Will the next generation of Americans be “better off” than their parents?
Until now, each generation has been. But as fears about the economy, war and global warming mount, survey results can reveal uncertainty.
More than half of Americans – 56 percent – said last year the U.S. economy is doing poorly, according to the Pew Research Center’s Spring 2015 Global Attitudes Survey.
And an even larger number of Americans were pessimistic about prospects for the next generation. Sixty percent said children today will be worse off financially than their parents, the survey found. Worldwide, only Europeans at 64 percent were more negative.
But that pessimism was in short supply Sunday – Mother’s Day – at Sisters Hospital in Buffalo, where moms and dads were celebrating births and hopeful about their newborn children’s futures.
“With every generation, there’s always the last and greatest fear,” said Cate Macho of North Java, mom to Gerdi, born at 8:20 a.m. Sunday. “Each generation finds its way to meet the challenges that they’re faced with during that generation. I think her generation will do the same.”
Macho and her husband, Steve, said they hope Gerdi grows up to be independent, self-determined and spend several years living abroad to gain an international perspective. They want to provide her with opportunities, set a good example and give her meaningful experiences.
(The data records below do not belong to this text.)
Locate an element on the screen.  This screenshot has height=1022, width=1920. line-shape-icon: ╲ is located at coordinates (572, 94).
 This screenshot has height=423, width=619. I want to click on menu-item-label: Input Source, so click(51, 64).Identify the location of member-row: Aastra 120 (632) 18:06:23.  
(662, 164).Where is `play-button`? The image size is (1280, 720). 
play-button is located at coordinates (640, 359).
“Optimism or pessimism, we set that tone,” said Steve Macho.
In another room on the hospital’s Family BirthPlace floor, Lindsay Rogers cradled her newborn, Ivy, who was wearing a special Mother’s Day onesie handed out by Catholic Health, which also gave roses to the moms.
“We’re providing everything we can for our girls,” she said. “We just hope their life will be even better, if it can get better, because I think we have a pretty great life.”
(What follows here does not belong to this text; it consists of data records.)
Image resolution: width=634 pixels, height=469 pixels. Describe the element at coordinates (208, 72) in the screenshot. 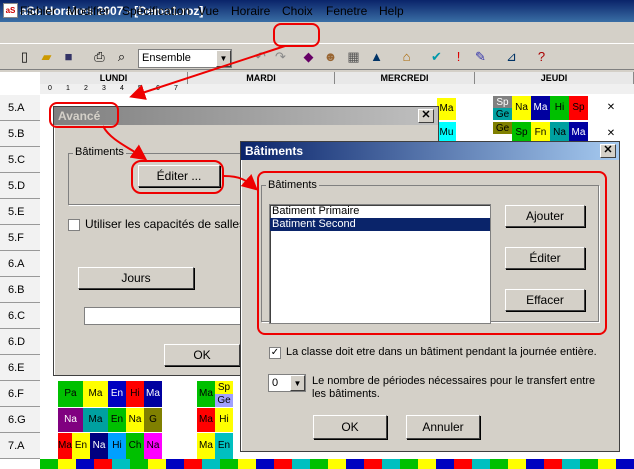

I see `arrow-choix-to-avance` at that location.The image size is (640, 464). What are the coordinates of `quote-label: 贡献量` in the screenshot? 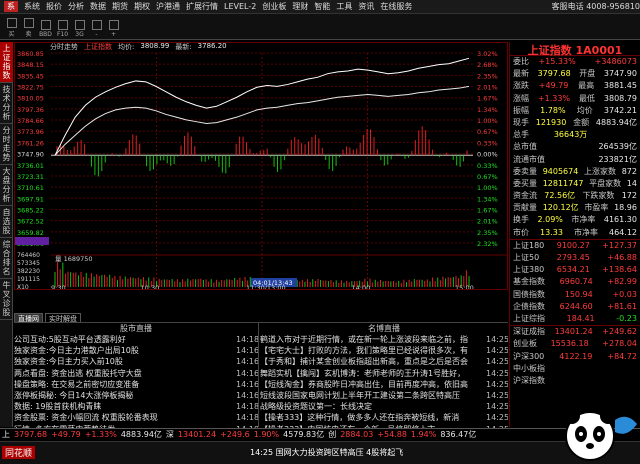 It's located at (525, 208).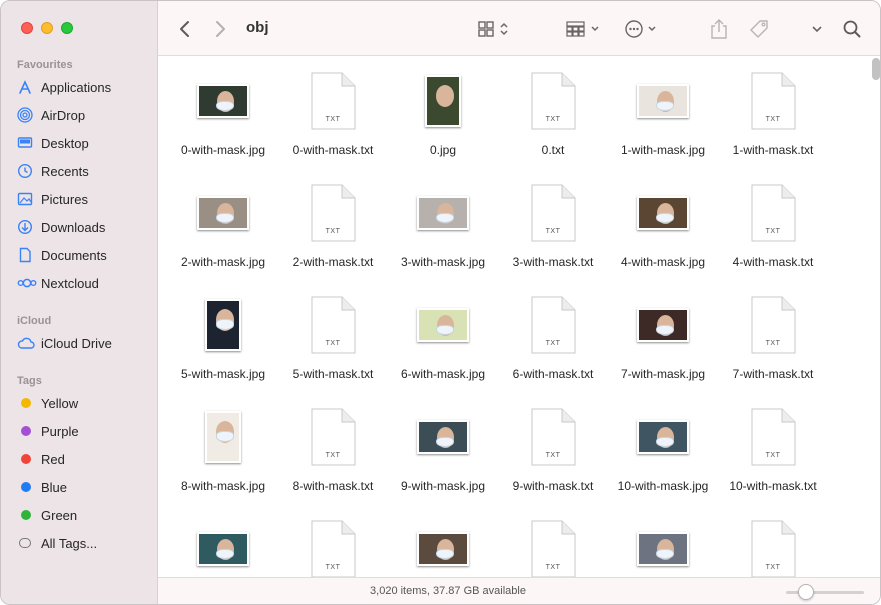 The width and height of the screenshot is (881, 605). I want to click on sidebar-item-recents: Recents, so click(80, 171).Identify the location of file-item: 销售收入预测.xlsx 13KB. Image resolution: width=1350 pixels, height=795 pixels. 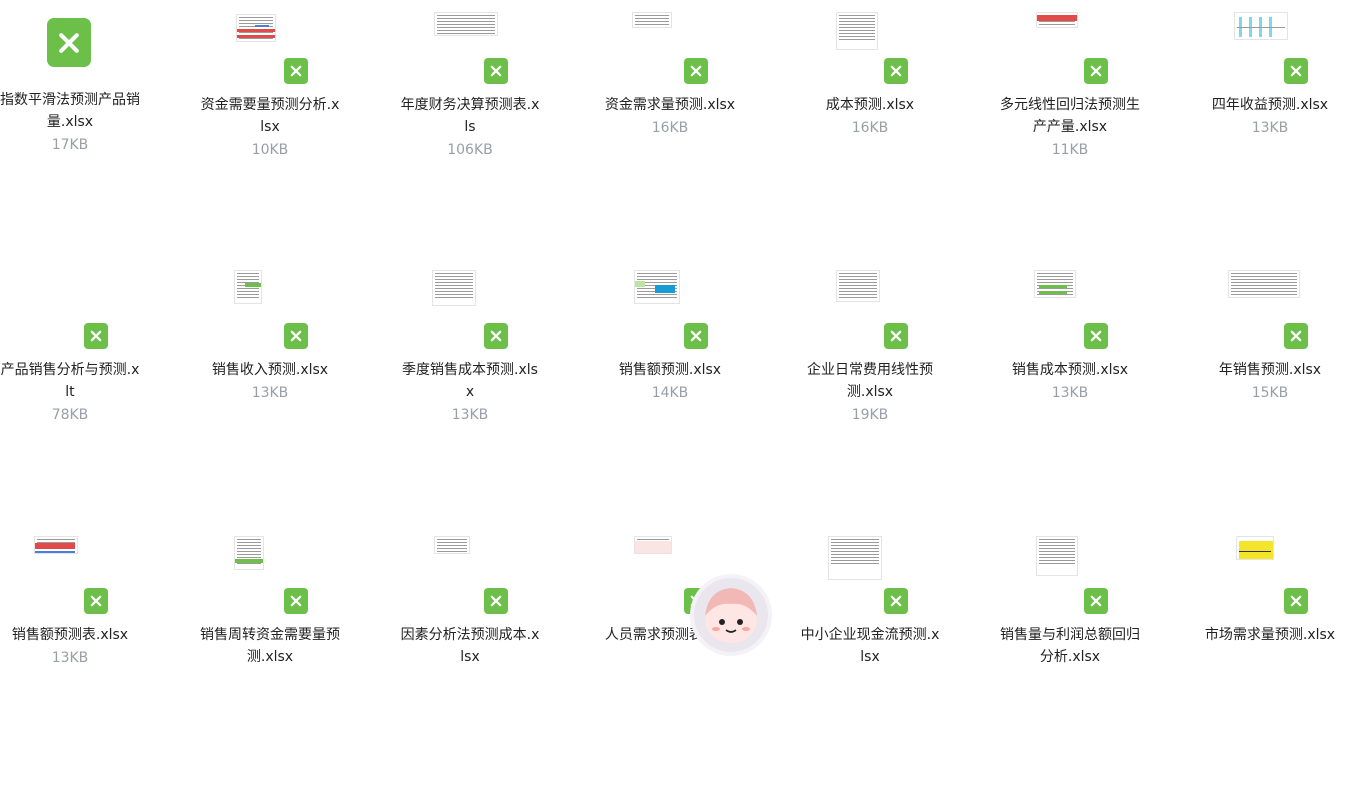
(300, 398).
The parents of Damier Goodman, born Saturday at 10:09 a.m., said they’re also taking steps to give him and his four siblings a bright future such as saving for their education and buying a house.
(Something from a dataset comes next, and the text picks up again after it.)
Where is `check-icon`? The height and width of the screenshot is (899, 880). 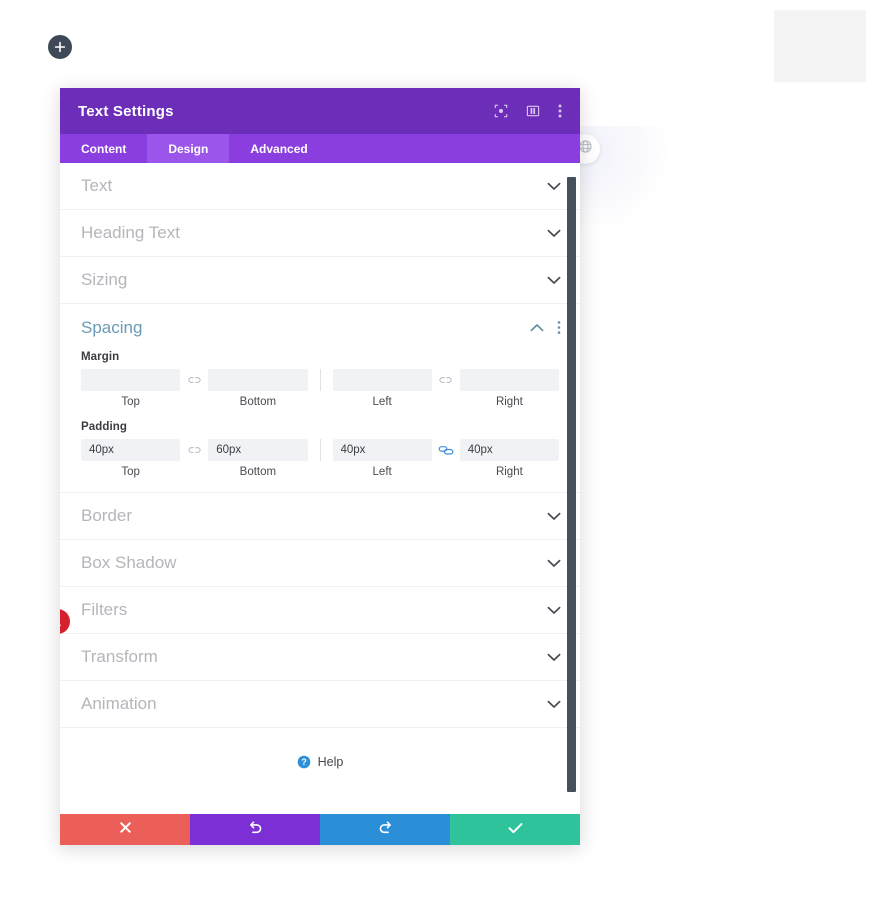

“We don’t have parents that left us a house or bought us our first car, so right now we’re working on things like that,” said Damier’s mom, Angel Myree. “Since we want a big family and we’re having a big family we’re working on having property, then giving them the house and giving them a car.”
Unsurprisingly, all the parents said they hope their newborns grow up to be good citizens and good people who make good choices.
Globalization means today’s kids around the world will be competing against and collaborating with each other when they’re grown, said Steve Macho, an associate professor in the School of Education at SUNY Buffalo State, as his daughter slept in her bassinet. Whether that leads to a better world or not is up to them, he said.
“Life has always been challenging,” he said. “We can be whimsical or nostalgic about the world we used to understand very well. But the future’s always been unknown. Having children is the most optimistic thing you can do.”